▸ **WHAT TO WORK ON**
Write out every line of the records below word for word, leaving the pictures out.

═════ DATA SUPPLIED

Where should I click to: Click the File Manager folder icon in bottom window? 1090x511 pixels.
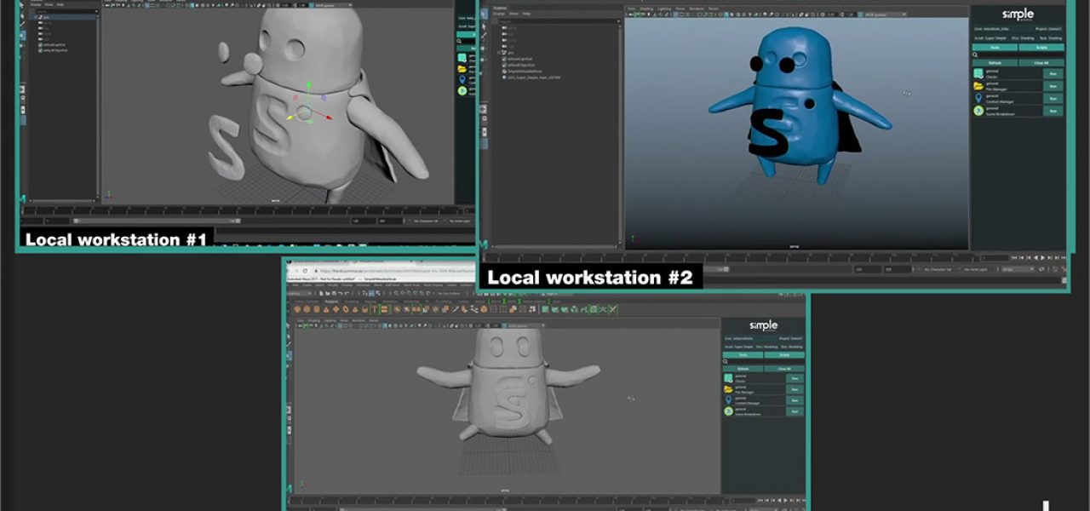pos(729,389)
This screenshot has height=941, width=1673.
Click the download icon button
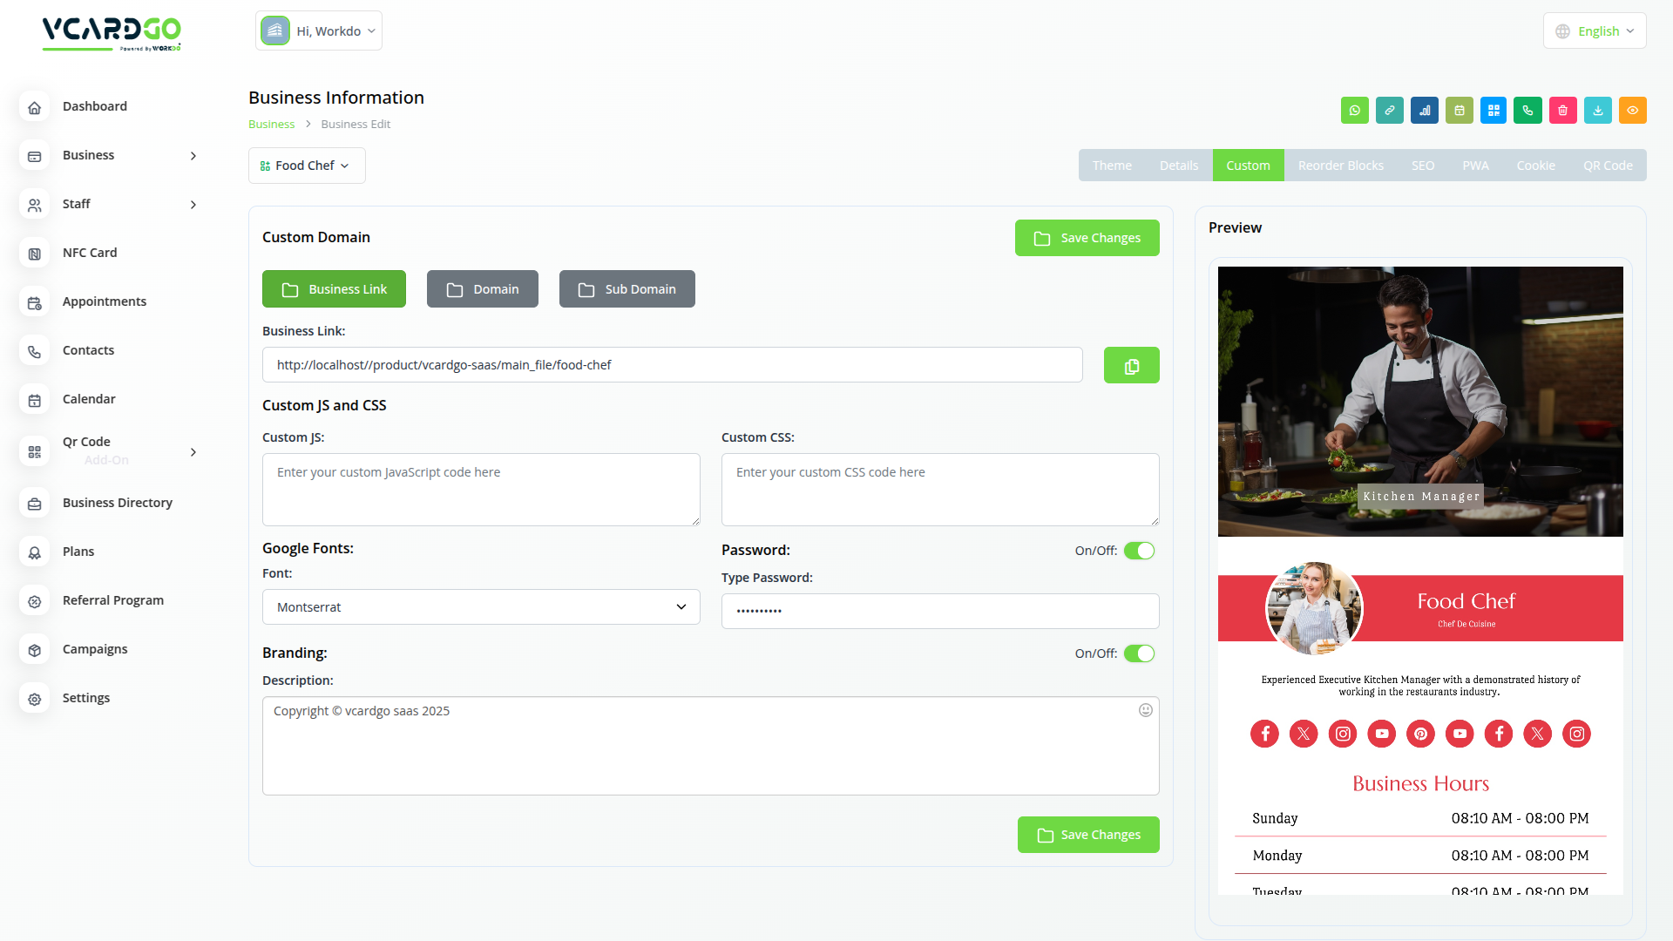tap(1597, 111)
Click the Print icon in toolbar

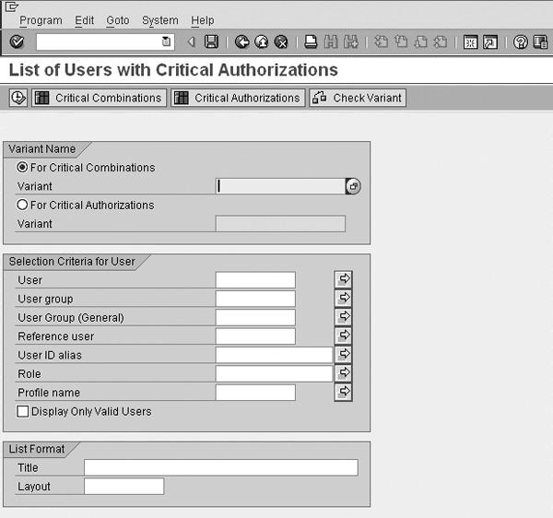pyautogui.click(x=312, y=41)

══════════

▸ **EXERCISE RESULT**
Where should I click to: Click the File Manager folder icon in bottom window? 1090x511 pixels.
pos(729,389)
This screenshot has height=941, width=1673.
Click the download icon button
tap(1597, 111)
Click the Print icon in toolbar

pyautogui.click(x=312, y=41)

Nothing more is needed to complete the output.